Work item:
The word "computer" occurs in some lines of the listing. Copy those lines.

Materials provided:

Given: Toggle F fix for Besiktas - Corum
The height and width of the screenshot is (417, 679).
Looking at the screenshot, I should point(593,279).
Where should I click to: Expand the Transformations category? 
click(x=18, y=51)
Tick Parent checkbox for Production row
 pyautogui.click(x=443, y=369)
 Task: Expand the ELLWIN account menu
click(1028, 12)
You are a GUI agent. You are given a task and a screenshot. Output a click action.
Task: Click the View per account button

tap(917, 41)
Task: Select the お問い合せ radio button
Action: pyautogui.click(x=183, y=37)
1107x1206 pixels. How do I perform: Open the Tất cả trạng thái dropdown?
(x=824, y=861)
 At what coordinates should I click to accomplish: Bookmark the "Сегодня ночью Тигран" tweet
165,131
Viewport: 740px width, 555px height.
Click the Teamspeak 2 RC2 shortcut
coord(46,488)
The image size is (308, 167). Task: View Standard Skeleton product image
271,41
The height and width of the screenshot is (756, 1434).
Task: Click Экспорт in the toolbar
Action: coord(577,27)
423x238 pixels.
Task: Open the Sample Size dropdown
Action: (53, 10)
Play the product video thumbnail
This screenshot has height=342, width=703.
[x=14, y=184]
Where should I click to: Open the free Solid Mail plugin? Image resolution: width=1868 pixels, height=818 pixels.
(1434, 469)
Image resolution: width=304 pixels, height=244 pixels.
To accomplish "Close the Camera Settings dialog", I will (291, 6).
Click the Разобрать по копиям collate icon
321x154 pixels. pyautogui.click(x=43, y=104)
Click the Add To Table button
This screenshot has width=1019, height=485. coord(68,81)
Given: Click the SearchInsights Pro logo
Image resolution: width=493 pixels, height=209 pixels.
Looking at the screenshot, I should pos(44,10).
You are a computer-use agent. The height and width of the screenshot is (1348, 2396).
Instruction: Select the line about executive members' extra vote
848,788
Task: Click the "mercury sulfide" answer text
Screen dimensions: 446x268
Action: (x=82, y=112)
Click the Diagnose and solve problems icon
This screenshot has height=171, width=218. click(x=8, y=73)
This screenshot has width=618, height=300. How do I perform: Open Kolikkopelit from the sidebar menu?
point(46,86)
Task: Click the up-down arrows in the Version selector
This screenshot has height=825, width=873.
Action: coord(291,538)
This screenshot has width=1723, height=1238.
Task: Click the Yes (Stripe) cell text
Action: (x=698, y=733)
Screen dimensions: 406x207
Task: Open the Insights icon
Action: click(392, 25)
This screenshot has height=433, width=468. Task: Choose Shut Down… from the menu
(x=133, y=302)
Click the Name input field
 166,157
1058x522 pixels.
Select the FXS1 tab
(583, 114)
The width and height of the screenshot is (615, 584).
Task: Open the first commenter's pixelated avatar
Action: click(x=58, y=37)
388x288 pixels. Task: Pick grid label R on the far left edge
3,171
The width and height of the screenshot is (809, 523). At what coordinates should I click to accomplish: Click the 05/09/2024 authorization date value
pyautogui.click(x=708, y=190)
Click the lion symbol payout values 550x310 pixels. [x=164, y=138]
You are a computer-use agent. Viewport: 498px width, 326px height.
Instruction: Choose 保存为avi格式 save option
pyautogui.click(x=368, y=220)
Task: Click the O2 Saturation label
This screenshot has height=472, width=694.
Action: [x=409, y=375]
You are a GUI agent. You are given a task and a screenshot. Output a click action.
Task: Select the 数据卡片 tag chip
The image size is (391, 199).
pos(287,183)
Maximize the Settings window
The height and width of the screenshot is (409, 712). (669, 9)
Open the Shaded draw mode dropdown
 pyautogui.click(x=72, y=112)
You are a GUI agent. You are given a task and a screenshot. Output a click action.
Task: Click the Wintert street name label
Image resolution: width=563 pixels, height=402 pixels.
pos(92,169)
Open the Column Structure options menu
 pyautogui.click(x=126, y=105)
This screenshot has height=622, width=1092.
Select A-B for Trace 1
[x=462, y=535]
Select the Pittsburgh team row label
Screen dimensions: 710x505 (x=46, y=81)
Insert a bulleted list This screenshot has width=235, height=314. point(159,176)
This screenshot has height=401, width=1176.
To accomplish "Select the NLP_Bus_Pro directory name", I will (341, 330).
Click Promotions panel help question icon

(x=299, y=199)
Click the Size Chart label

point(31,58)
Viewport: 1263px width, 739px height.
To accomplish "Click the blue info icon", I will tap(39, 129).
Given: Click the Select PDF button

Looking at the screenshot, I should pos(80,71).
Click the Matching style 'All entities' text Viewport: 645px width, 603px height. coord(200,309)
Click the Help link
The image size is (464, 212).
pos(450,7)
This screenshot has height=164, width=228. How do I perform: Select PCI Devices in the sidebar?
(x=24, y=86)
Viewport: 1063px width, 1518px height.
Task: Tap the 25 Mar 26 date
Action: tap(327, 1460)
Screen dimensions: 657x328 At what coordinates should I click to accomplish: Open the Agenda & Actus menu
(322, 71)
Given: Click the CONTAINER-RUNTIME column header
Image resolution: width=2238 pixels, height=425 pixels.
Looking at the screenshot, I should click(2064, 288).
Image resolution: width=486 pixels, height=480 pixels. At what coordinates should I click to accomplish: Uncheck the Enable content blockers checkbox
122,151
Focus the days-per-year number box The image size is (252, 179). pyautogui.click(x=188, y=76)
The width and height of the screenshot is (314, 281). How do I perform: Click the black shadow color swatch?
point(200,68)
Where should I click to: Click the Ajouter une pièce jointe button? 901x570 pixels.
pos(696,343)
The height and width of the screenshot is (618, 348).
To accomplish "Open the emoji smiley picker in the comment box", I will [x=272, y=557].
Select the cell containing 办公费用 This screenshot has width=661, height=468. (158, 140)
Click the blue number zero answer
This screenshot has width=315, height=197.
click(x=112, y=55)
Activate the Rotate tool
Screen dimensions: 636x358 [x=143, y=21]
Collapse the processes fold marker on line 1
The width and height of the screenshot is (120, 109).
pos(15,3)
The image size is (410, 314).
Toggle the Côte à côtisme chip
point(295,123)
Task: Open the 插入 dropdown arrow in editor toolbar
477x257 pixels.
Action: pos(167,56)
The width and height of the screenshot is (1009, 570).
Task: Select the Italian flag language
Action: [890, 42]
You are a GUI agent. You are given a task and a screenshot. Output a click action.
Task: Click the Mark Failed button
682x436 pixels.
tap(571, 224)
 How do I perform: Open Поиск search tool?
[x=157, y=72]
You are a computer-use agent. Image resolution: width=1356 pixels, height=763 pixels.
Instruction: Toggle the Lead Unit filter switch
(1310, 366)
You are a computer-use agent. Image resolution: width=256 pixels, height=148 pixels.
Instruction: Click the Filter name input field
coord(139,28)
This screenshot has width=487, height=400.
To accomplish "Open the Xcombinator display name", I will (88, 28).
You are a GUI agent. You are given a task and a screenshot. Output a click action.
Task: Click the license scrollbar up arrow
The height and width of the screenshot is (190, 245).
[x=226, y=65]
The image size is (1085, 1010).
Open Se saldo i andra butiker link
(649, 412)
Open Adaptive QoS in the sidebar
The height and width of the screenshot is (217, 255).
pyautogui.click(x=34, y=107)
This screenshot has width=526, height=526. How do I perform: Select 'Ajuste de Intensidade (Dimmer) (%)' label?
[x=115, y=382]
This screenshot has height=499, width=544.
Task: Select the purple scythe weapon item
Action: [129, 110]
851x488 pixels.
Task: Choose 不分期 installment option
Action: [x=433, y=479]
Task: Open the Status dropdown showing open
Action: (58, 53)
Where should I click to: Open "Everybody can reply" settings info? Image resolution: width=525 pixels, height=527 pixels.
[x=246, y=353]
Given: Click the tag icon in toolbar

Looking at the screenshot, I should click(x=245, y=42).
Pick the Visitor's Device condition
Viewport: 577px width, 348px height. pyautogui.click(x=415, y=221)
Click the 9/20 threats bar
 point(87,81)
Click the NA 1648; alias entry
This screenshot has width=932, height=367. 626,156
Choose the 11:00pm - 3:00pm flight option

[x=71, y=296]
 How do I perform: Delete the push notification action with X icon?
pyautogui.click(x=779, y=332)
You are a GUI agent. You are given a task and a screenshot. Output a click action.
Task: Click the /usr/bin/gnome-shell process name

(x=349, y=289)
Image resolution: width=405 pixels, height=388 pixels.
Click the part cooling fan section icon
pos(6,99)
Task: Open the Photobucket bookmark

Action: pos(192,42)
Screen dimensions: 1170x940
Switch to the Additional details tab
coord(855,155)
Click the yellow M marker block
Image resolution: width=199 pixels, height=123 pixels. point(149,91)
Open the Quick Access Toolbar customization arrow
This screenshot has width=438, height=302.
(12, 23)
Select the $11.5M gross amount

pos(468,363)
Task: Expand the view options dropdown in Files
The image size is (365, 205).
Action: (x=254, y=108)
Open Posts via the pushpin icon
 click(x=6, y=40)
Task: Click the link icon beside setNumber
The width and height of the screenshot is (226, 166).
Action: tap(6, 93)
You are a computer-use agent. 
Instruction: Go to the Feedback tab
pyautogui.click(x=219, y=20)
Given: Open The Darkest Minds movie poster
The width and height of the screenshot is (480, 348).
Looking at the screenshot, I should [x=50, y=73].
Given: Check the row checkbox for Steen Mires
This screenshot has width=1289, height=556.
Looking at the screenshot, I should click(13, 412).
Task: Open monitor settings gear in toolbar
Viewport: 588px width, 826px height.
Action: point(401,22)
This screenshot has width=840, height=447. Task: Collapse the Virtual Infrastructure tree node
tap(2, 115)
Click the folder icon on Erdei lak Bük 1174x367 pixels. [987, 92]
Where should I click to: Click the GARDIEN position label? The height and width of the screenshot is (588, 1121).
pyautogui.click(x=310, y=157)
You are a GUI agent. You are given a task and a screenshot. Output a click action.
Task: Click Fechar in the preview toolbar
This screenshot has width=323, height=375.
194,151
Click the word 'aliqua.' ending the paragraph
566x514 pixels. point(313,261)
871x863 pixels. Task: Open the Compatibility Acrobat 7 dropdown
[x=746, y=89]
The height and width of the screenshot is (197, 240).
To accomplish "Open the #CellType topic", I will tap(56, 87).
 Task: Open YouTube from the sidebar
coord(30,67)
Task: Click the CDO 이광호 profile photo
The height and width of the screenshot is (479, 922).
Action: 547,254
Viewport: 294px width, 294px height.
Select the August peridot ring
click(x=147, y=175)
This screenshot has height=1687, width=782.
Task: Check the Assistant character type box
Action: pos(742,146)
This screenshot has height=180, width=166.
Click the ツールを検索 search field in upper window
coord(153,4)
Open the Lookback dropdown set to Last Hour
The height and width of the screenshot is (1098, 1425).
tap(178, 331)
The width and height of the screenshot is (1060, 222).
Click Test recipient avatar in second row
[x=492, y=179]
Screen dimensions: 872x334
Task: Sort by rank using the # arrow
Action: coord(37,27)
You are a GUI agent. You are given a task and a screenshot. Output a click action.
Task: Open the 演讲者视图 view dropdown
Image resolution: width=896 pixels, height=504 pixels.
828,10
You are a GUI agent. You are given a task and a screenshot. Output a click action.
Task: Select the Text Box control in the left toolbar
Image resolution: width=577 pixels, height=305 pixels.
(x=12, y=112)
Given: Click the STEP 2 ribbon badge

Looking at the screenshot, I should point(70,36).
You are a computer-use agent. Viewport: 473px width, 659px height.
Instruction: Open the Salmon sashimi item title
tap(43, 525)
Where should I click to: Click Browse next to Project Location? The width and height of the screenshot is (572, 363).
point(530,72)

Response area:
You are a computer-use agent. The height and width of the screenshot is (1348, 2396).
You are a computer-use agent. Viewport: 498px width, 326px height.
You are a computer-use agent. Image resolution: width=1356 pixels, height=763 pixels.
You are a computer-use agent. Image resolution: width=256 pixels, height=148 pixels.
You are a computer-use agent. 
You are a computer-use agent. Viewport: 473px width, 659px height.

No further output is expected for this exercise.